Hai mai preso in considerazione la possibilità di entrare tra gli Under 23 rimanendo in una squadra italiana?

«No, negli ultimi due anni il mio obiettivo è sempre stato quello di attirare l’attenzione delle formazioni straniere. Senza nulla togliere al movimento italiano, l’assenza di almeno un team nostrano nel World Tour rende tutto più complicato. Anche in questa stagione, ad esempio, diversi dilettanti italiani si sono dovuti accontentare o di diventare elite o di firmare con una continental straniera, e secondo me è un peccato. Entrando in una squadra di sviluppo, io credo che le chance di passare professionista aumentino. Ovviamente bisogna dimostrare di avere le carte in regola. Io speravo di convincere una development, ma non credevo che per me si muovesse addirittura la Visma».

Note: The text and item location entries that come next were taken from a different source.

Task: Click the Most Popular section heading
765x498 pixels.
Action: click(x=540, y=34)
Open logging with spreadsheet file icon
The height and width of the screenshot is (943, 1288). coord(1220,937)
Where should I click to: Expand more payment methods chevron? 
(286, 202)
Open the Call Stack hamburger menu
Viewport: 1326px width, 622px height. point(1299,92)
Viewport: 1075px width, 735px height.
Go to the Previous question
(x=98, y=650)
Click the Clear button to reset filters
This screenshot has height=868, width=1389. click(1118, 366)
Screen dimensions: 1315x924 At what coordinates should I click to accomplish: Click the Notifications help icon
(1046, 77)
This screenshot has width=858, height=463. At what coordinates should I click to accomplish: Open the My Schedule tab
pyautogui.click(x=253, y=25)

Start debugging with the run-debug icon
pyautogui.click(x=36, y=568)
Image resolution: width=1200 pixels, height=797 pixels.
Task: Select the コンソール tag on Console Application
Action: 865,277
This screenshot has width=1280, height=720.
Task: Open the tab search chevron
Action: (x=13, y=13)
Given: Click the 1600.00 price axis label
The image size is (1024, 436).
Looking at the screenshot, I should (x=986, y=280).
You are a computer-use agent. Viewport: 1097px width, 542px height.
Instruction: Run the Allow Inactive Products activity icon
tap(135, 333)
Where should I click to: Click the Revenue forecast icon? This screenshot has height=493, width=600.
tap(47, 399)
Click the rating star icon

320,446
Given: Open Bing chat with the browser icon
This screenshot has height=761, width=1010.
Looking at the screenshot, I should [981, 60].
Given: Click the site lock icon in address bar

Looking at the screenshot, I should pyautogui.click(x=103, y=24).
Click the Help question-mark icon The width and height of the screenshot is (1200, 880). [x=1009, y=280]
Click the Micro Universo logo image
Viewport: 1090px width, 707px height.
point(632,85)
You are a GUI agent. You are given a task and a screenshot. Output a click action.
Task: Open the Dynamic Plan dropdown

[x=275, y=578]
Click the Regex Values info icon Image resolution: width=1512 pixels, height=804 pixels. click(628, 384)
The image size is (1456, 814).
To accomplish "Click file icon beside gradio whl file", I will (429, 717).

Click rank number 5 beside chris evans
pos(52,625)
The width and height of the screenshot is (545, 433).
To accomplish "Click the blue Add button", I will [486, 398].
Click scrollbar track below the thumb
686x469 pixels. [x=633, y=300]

Quello che ti aspetta non ti spaventa?

«Ho paura soltanto di non riuscire a farmi capire con l’inglese, ma mi sto dando da fare per colmare questa lacuna. In tanti stanno provando a tranquillizzarmi, dicendomi che una lingua s’impara nel momento del bisogno e a forza di parlarla. Sarà, lo spero. Per il resto, non ho niente da temere. Entro in punta di piedi in una delle migliori realtà del mondo e vorrei replicare il percorso di Mattio, che ho già avuto modo di conoscere e che ringrazio per i preziosi consigli: cercherò di crescere un passo alla volta e di approdare nel professionismo nel giro di tre anni».

Quando cominciano i ritiri invernali?

«Dal 16 al 19 novembre ci ritroveremo in Olanda, diciamo per conoscerci meglio. A dicembre, invece, andremo in Norvegia per fare sci di fondo. A gennaio e a febbraio i classici ritiri in Spagna, e a marzo finalmente si dovrebbe cominciare a correre. Difficilmente sarò al Giro Next Gen, in quei giorni avrò gli esami di maturità. La scuola non mi dispiace, ma se devo essere sincero preferisco il ciclismo, e quindi una volta diplomatomi credo proprio che concentrerò tutte le attenzioni sul ciclismo».